> _Text segment_
— Start —

We put the mass of the light quark ($c$ or $u$) equals zero, $m_c = m_u = 0$, 
in the equations~(\ref{ver4}) and~(\ref{ver5}), since $m_q \ll m_t$. In all
estimates we use also
\begin{eqnarray}
m_t = 175 \, \; {\rm GeV}. \label{ver6}
\end{eqnarray}
That is in agreement with the latest experimental data~\cite{mt}:
\begin{eqnarray*}
 D\emptyset \quad m_t &=& 173.3 \pm 5.6(stat.) \pm 6.2(syst.) \;\; 
{\rm GeV}/c^2, \\
 CDF \quad m_t &=& 175.9 \pm 4.8(stat.) \pm 4.9(syst.)  \;\; {\rm GeV}/c^2.
\end{eqnarray*}

Using the equations~(\ref{ver4}) and (\ref{ver5}) from the experimental
constraints~(\ref{dec1}) and (\ref{dec2}) it is easily to obtain the 
magnitudes of upper limits on the constants of $\kappa_{\gamma}$ and $\kappa_z$ 
(at $m_t$ = 175~GeV): 
\begin{eqnarray}
 \kappa_{\gamma}^2 &<& 0.176 \quad {\rm at} \quad \Lambda = m_t, 
\label{const1} \\
 \kappa^2_z &<& 0.533. \label{const2} 
\end{eqnarray}

\section {\bf Total cross section for $t \bar q$ pair production in $e^+ e^-$
annihilation and constraints on magnitudes of anomalous coupling constants }

By means of the anomalous vertices~(\ref{ver1}) and (\ref{ver2}) one can
readily find the expression for the total cross section for $t$ and 
$\bar c (\bar u)$ quarks production in the reaction~(\ref{etc1}) (with
$m_c = 0$): 
\begin{eqnarray}
&&\sigma(e^+ e^- \to t \bar c)  =  \frac{\pi \alpha^2}{s} 
\Biggl ( 1 - \frac{m^2_t}{s} \Biggr )^2 
\Biggl [ \kappa^2_{\gamma} \frac{m^2_t}{\Lambda^2} e^2_q \frac{s}{m^2_t}
 \biggl ( 1 + \frac{2m^2_t}{s}\biggr )  \nonumber \\
 &+& \frac{ \kappa^2_{z} (1+a^2_w)(2+\frac{m^2_t}{s})}
{4 \sin^4 2\vartheta_W (1-\frac{M^2_Z}{s})^2} 
 + 3 \kappa_{\gamma} \kappa_z \biggl ( \frac{m_t}{\Lambda} \biggr ) 
\frac{ a_w e_q (g_1 z_1 + g_2 z_2)}
{\sin^2 2\vartheta_W (1-\frac{M^2_Z}{s})} \Biggr ], \label{sig0} 
\end{eqnarray}
where 
$a_w = 1 - 4 \sin^2 \vartheta_W$, the rest parameters are previously
described.

In this equation the first and second terms correspond to annihilation via
photon $(\sim \kappa^2_{\gamma})$ and $Z$ boson $(\sim \kappa^2_z)$,
respectively, while the third term $(\sim \kappa_{\gamma} \kappa_z)$ describes
their interference.

As one would expect, the behavior of a single top production cross section has
an evidently threshold character (see~(\ref{sig0})):
\[ 
\sigma(e^+ e^- \to t \bar c) \propto \biggl (1 - \frac{m^2_t}{s} \biggr )^2.

— End —

> _Given data_
— Start —

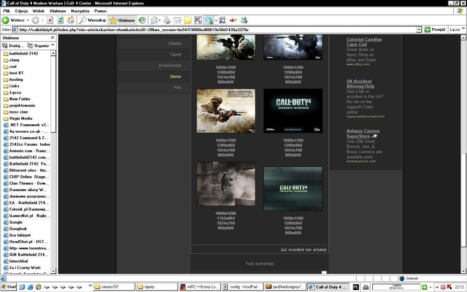Open the Narzędzia menu
This screenshot has height=292, width=467.
(x=80, y=11)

— End —

> _What you need to do_
A. Print the part of the top-quark excerpt that begins at the words "In this equation" and stops after "their interference.".
B. Answer these from the top-quark excerpt:
(i) What value of the top quark mass is used in all estimates?
(ii) What upper limit is obtained for $\kappa_z^2$?
(iii) Which term of the cross section describes the interference of photon and $Z$ boson annihilation?
C. Pick up the top-quark excerpt where it stops and continue it.
None of the lines are needed for this work.

> _Results of the exercise_
A.
In this equation the first and second terms correspond to annihilation via
photon $(\sim \kappa^2_{\gamma})$ and $Z$ boson $(\sim \kappa^2_z)$,
respectively, while the third term $(\sim \kappa_{\gamma} \kappa_z)$ describes
their interference.

B.
(i) $m_t = 175$ GeV
(ii) $\kappa_z^2 < 0.533$
(iii) The third term, proportional to $\kappa_{\gamma} \kappa_z$

C.
\]
Therefore, when evaluating the cross section for the process~(\ref{etc1}) at
the near-threshold region, one should take into account the finite widths of
$t$ quark and $W$ boson. In other words, at the energy of 
$\sqrt{s} \simeq m_t$ one should consider a virtual $t^{\ast}$ quark
production with a subsequent decays into a virtual $W^{\ast}$ boson:
\begin{eqnarray}
e^+ \; e^- \; \to \; \bar c (\bar u) \; t^{\ast} \;(\to b \; 
W^{\ast} \;(\to l \nu (q \bar q')). \label{etc2} 
\end{eqnarray}
The expression for matrix element of such process is too cumbersome and we do
not present it.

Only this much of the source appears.